Augmented reality and virtual spaces are going to become more and more common simply because the hardware is dropping in price. Nowadays a video projector and good graphics card will only set you back a few hundred bucks and sensor technology is getting real cheap too. The Augmented Coliseum is a fine example of how this technology can enhance a real world application.

The University of Electro-Communications in Tokyo has developed Augmented Coliseum, an amazing (just have a look at the video) augmented reality game environment that enables virtual functions for playing a game using small robots and vehicles, superimposing computer graphics onto toys in the real world.
The remote-controlled vehicles scurry around, while status circles and other data are projected on the surface. As the vehicle moves, cameras and photo-detectors relay the movement to tracking software.
Images are projected to the areas corresponding to the actual positions and directions of the toys: virtual laser beams and missiles appear to fly out of the real vehicles; explosions are overlayed on the screen as they connect with their targets.

[via We make Money Not Art]

Augmented carnage

Wrt54g – Unlock the Secrets!

SD card on a WRT54G

I recently bought a Linksys WRT54G wifi router and I am so darned happy to discover that it can be flashed and modded!
Here are a few of the cooler ones I’ve found:

A Wikipedia entry with links for firmware upgrades and what the different hardware revisions are. The new firmware loads are cool, lets you use RADIUS and loads of other stuff.

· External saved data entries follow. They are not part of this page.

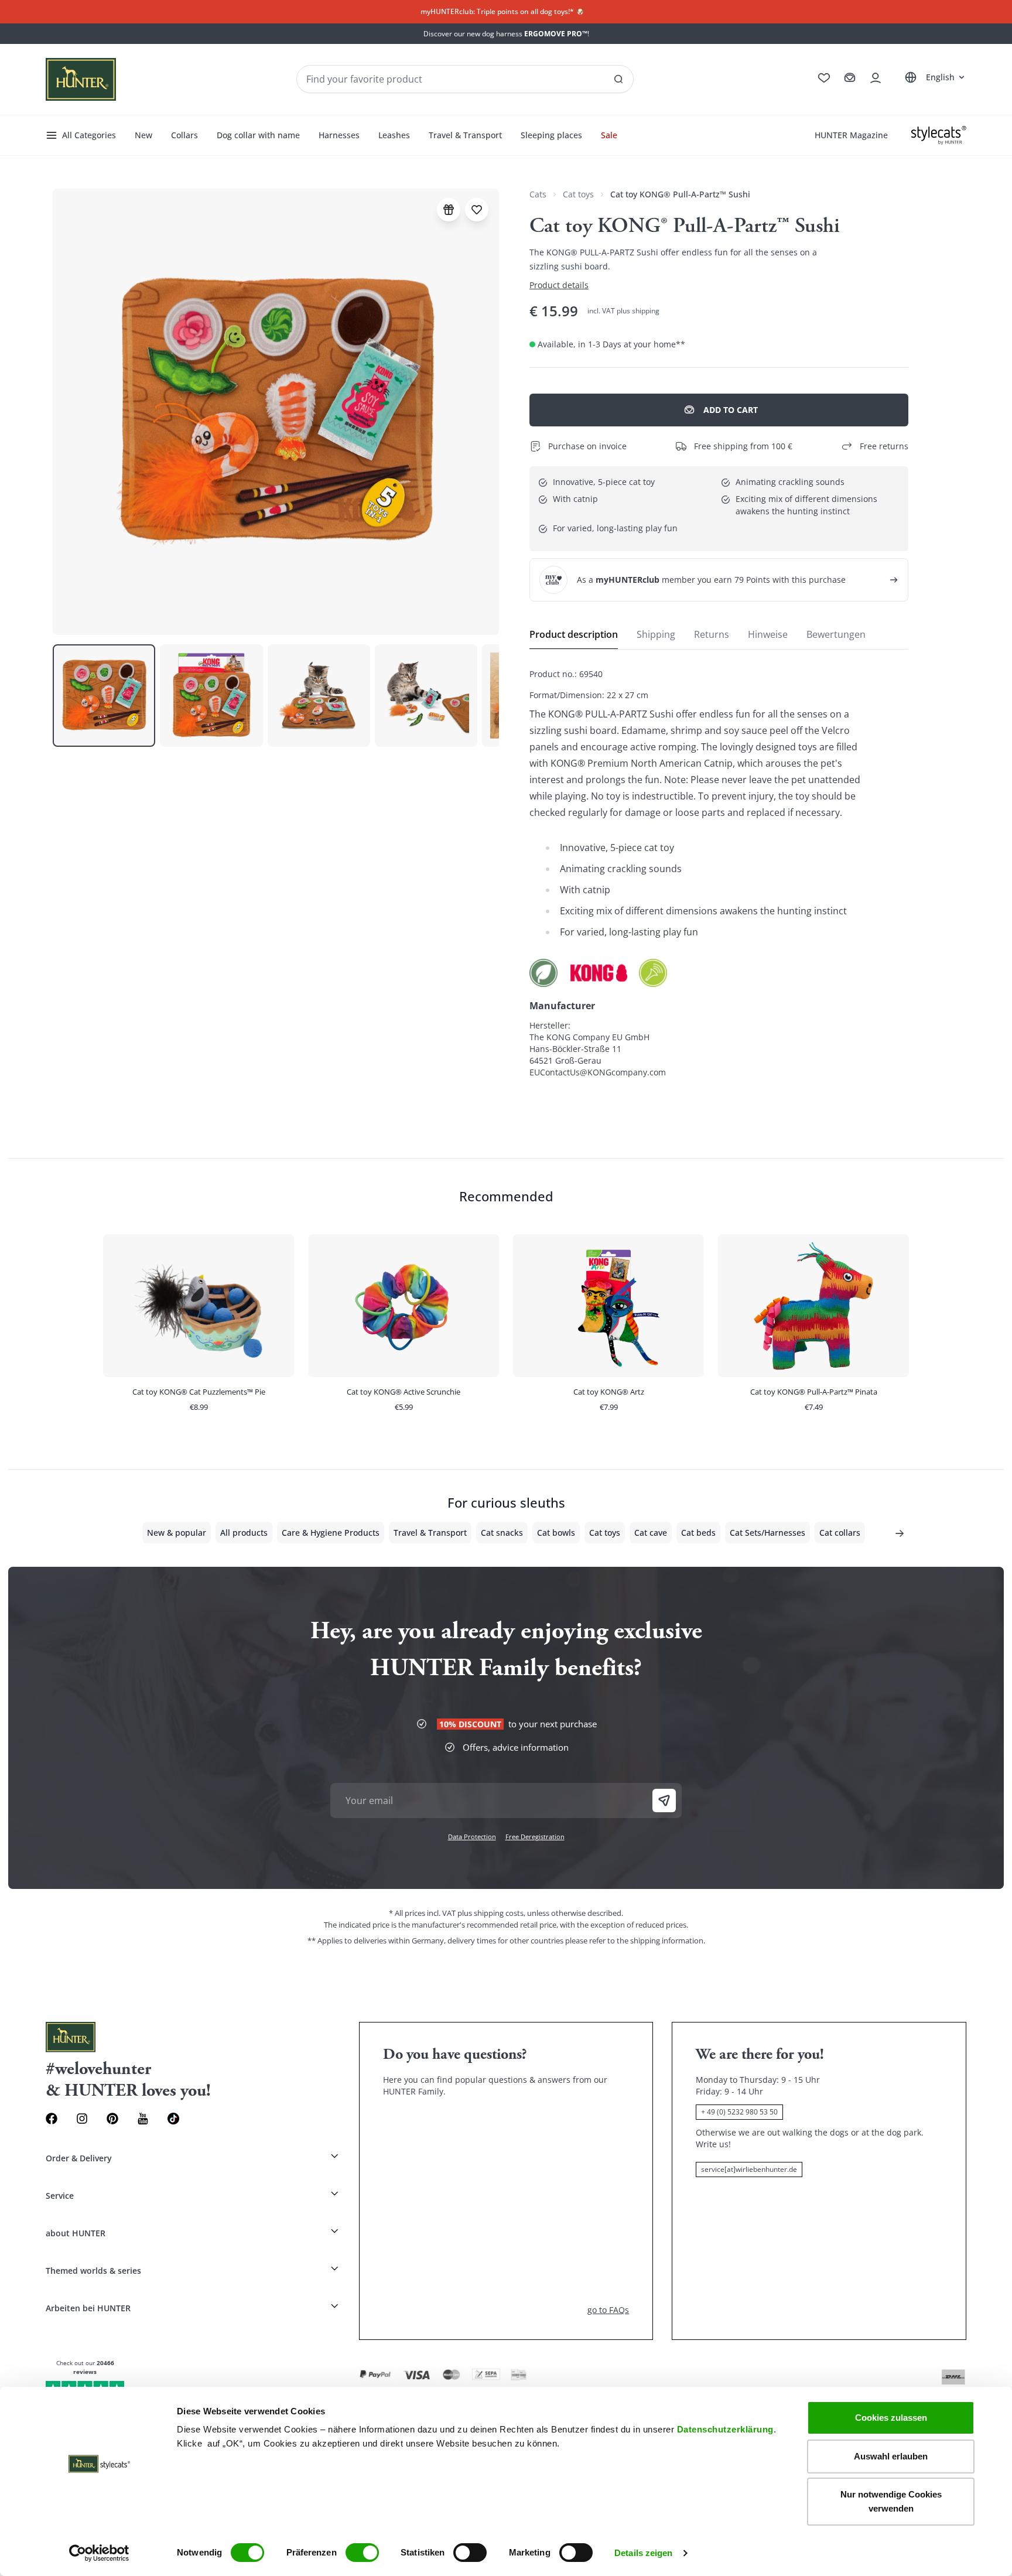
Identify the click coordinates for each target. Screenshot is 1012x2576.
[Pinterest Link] (112, 2118)
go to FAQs (608, 2309)
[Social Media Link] (173, 2118)
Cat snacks (502, 1532)
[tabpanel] (718, 873)
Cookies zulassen (891, 2418)
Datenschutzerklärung (725, 2429)
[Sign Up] (664, 1800)
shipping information (666, 1940)
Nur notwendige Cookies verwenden (891, 2501)
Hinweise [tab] (768, 634)
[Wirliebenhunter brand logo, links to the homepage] (81, 79)
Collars (184, 135)
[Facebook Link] (51, 2118)
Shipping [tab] (656, 634)
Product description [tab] (573, 634)
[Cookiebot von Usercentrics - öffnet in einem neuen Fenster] (99, 2553)
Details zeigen (643, 2553)
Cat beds (698, 1532)
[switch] (362, 2552)
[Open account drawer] (875, 77)
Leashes (394, 135)
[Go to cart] (849, 77)
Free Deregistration (535, 1836)
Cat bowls (556, 1532)
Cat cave (650, 1532)
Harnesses (339, 135)
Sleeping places (551, 135)
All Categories (89, 135)
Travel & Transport (465, 135)
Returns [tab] (711, 634)
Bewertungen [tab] (836, 634)
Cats (537, 194)
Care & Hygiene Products (331, 1532)
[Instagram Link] (82, 2118)
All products (244, 1532)
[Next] (899, 1533)
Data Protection (472, 1836)
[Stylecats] (938, 135)
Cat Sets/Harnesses (767, 1532)
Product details (559, 285)
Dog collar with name (258, 135)
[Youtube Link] (143, 2118)
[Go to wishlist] (824, 77)
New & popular (176, 1532)
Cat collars (839, 1532)
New (143, 135)
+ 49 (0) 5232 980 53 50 (739, 2112)
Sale (609, 135)
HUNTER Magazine (851, 135)
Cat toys (578, 194)
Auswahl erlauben (891, 2456)
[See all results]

This one is sweet, how to add an SD card reader to a WRT54G

This project is for people who would like to add a little storage to their Linksys WRT54G router besides the builtin 4MB flash ram. What we will do is connect an SD card reader to some of the GPIO pins of the CPU found inside the Linksys and with the help of a little driver we can use as a block device from Linux. This means that if you compile your kernel for the Linksys with e.g. support for MSDOS partitions and VFAT you will be able to mount, read, write, partition and so on your normal SD cards. The speed obtainable for reading and writing seems to be about 200 KB/s.

Some more information on the GPIO ports.

And if all that wasn’t enough, you can even make a robot out of it

[inspired by HackerMonkey]

Dead Computer Night

I got home tonight and noticed that the hard drive light on my main system was looking… weird. like it was blinking at but at an odd duty cycle so that is looked dim.
I powered up the monitor and instead of the screen saver it simply said ‘PRESS ANY KEY TO REBOOT’. There goes my evening.
I tried a number of different boot configurations but nothing worked. It would power up, ask if I wanted to boot into XPpro or 2000 and then prompt me with the usual apologies about not shutting down correctly and would you like to boot into safe mode. Most of the computer I see at this point won’t even boot into safe mode, mine was no different.
I set it to not reboot on an error in hope that I’d spot something useful. I was rewarded by a nice BSOD stating that the boot drive was unmountable. Well what the hell had I been working off from so far?
Time for the recovery CD. It would have been nice to have had this happen to a system with a CD drive in it but that went away long ago in order to hold more hard drives.
Good thing my Debian Linux box is sitting on a shelf not doing anything. After a bit of surgery I had a working CD drive on my XP box and was ready to get back to work. I booted off the CD and went int orecivery mode, a little touch and go there too. I had to boot twice because the first time the install script blew up on line 5400 (!). I thought that my CD drive was screwed up or heaven forbid, my XP CD was damaged! I don’t think that Microsoft will replace one if you send it back. I suspect that having their customers pay $200 for media makes them smile quite a bit.
Anyway, I think I got off lucky because it just took a CHKDSK and a FIXBOOT to solve the problem.
Sounds like its about time that I get rid of some of my older smaller drives, I need to free up some space and do some migration soon.